## [Anweisung]
Bitte schreibe den Lesetext über den Kreuzberger Oudbauer Mohamed Khoudir im selben Stil weiter, im Anschluss an seinen letzten Satz.

## [Lesetext]
------------------------------------------------
# taz.de -- Orientalische Instrumente in Kreuzberg: Der Mann, der Lauten baut
       
       > Mohamed Khoudir ist einer der wenigen Oudbauer in Deutschland. Die Oud,
       > ein Instrument aus dem Nahen Osten, hat in Berlin ihren Platz gefunden.
       
 (IMG) Bild: Instrumentenbauer Mohammed Khoudir und seine Oud
       
       In einer Seitenstraße in Kreuzberg befindet sich ein kleiner, unscheinbarer
       Laden mit einem merkwürdigen Instrument über der Eingangstür. Betritt man
       den Laden, ist man umgeben von orientalischen, fremdartigen Lauten und
       Trommeln. Inmitten dieser Sammlung steht ein lächelnder Mann mit leicht
       ergrauendem Haar, hinter ihm eine Werkbank und eine Wand von Holzbögen,
       Einzelteilen und Werkzeugen. Es ist der Instrumentenbauer Mohamed Khoudir.
       
       Er betreibt die Khoudir-Oud-Botique seit 13 Jahren und ist damit einer der
       wenigen Handwerker in Deutschland, die Ouds bauen. Die Oud ist vergleichbar
       mit der mittelalterlichen Laute und am besten zu beschreiben als eine
       arabische Gitarre mit einem orientalisch klingenden Sound. Der rührt daher,
       dass auf der Oud Viertel- und Dreivierteltöne gespielt werden, die in der
       westlichen Musik kaum genutzt werden.
------------------------------------------------
## [Datenauszug]
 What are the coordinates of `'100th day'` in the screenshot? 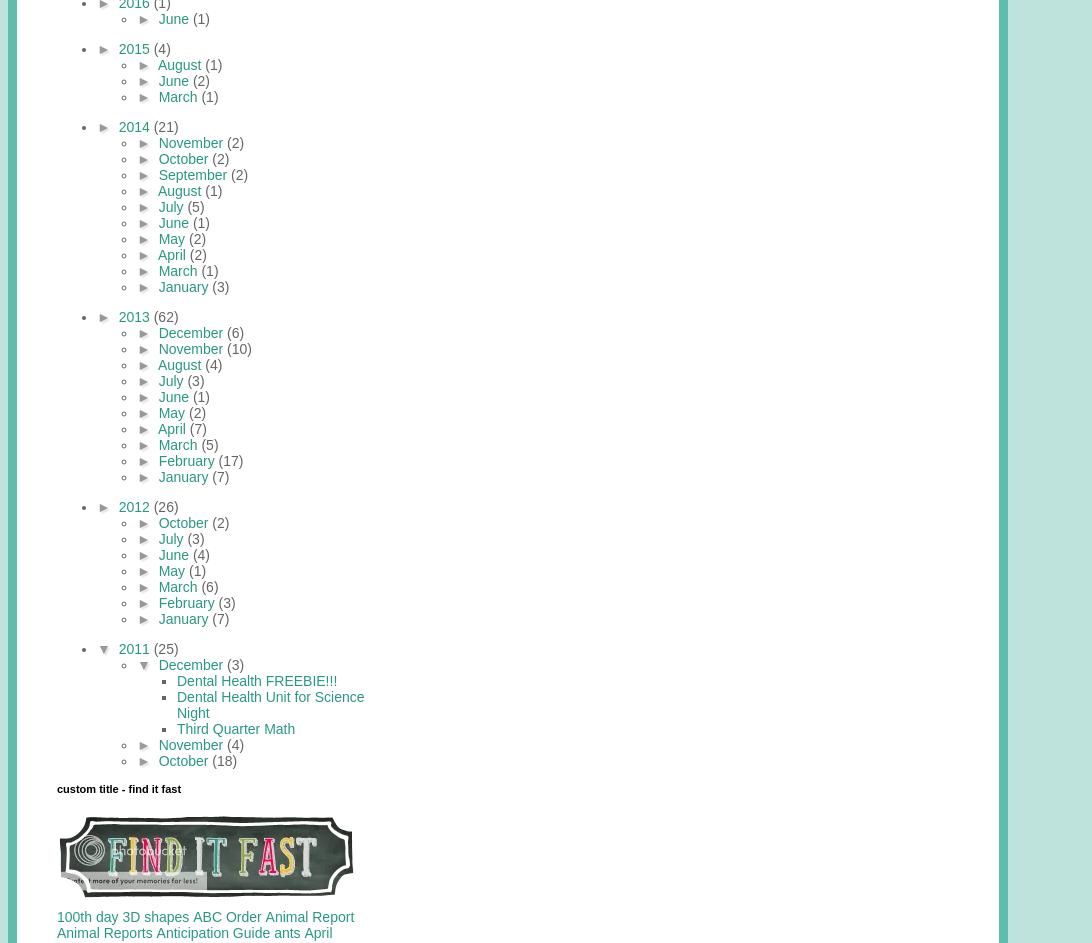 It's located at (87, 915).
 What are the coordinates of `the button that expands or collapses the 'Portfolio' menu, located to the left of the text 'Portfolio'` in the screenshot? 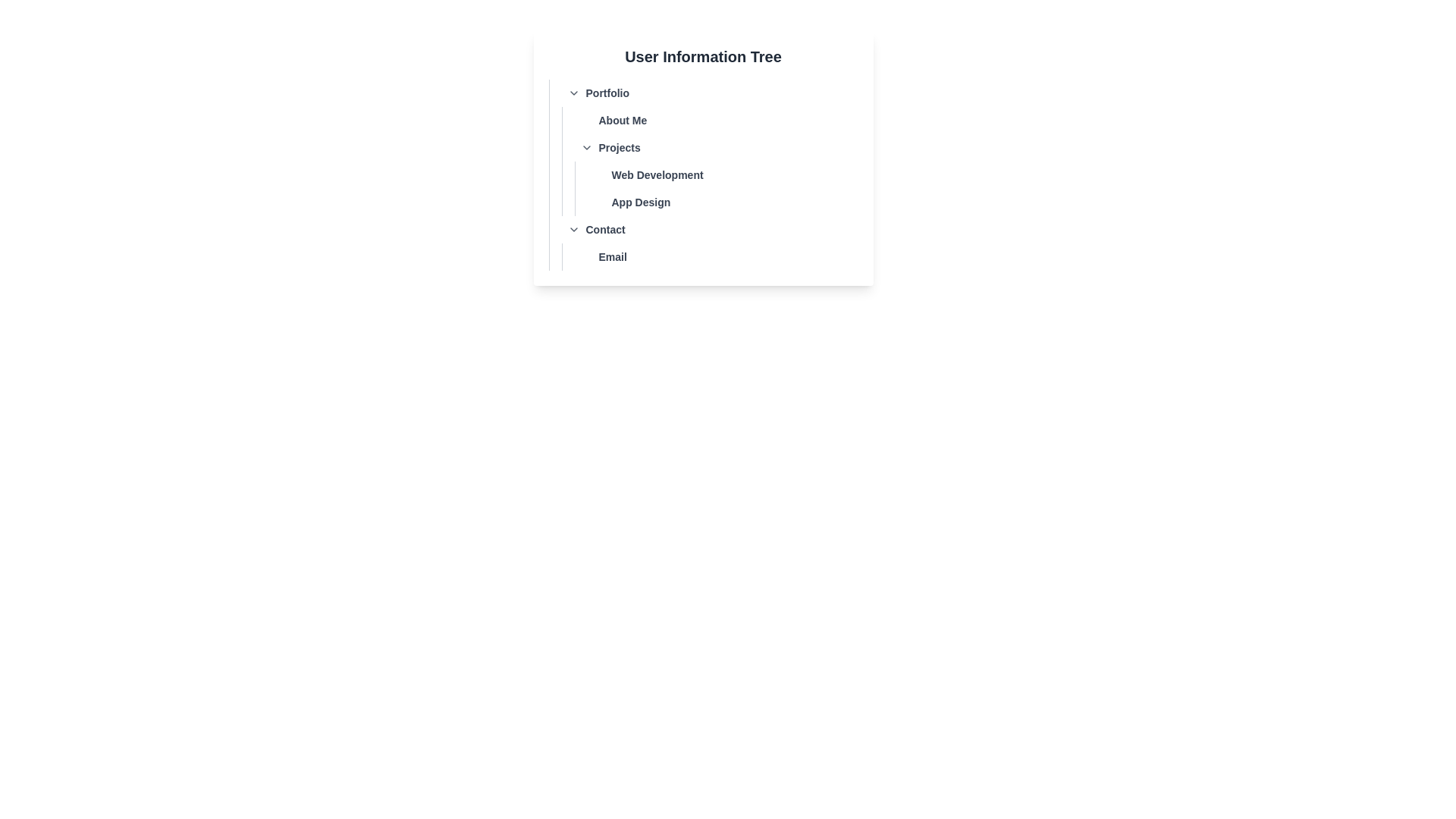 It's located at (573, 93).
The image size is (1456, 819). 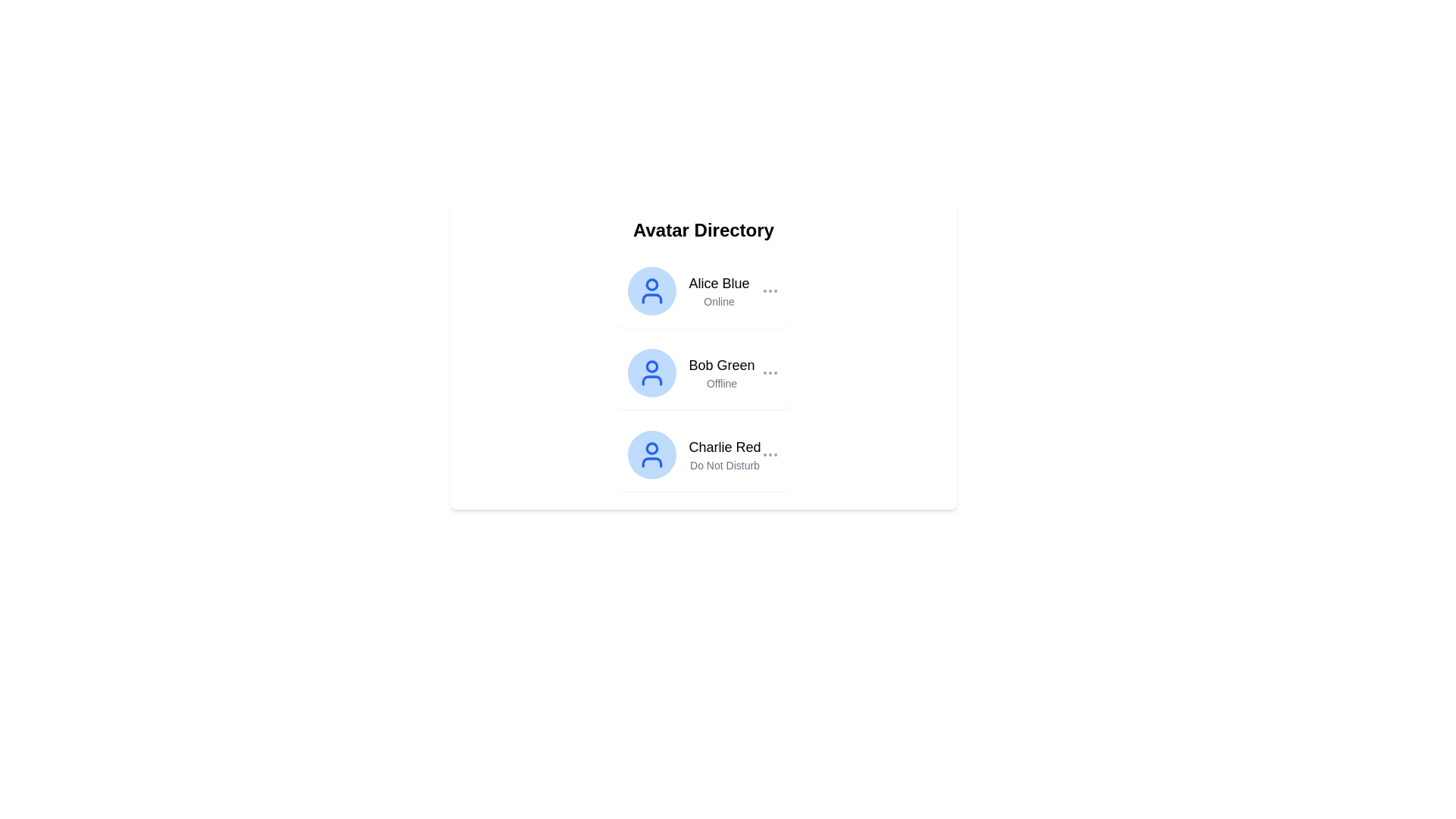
------------------------------------------------
## [Das Ergebnis]
       Aber wie kam Mohamed Khoudir darauf, in Deutschland mit der Herstellung
       dieser Lauten zu beginnen? „Ich hatte in Schöneberg einen syrischen Freund,
       der Oud-Lehrer war“, erzählt er. „Irgendwann habe ich ihn gefragt, ob er
       mir Oud beibringen kann. Ich komme ursprünglich aus dem pädagogischen
       Bereich und habe mit Kindern musiziert, daher kam das Interesse, ein
       Instrument zu lernen.“ Ab da begann seine Reise mit der Oud. „Die erste
       Aufgabe war es dann auch, eine Oud zu besorgen.“
       
       Das einzige Exemplar des Instruments, das Khoudir in Berlin finden konnte,
       war nur für dekorative Zwecke gedacht. Als sein Freund ihm erklärte, dass
       er damit nicht spielen könne, sei er ins Grübeln gekommen: Woraus besteht
       eine Oud überhaupt? Khoudir begann dann zu recherchieren, was
       Zupfinstrumente und Lauten ausmacht.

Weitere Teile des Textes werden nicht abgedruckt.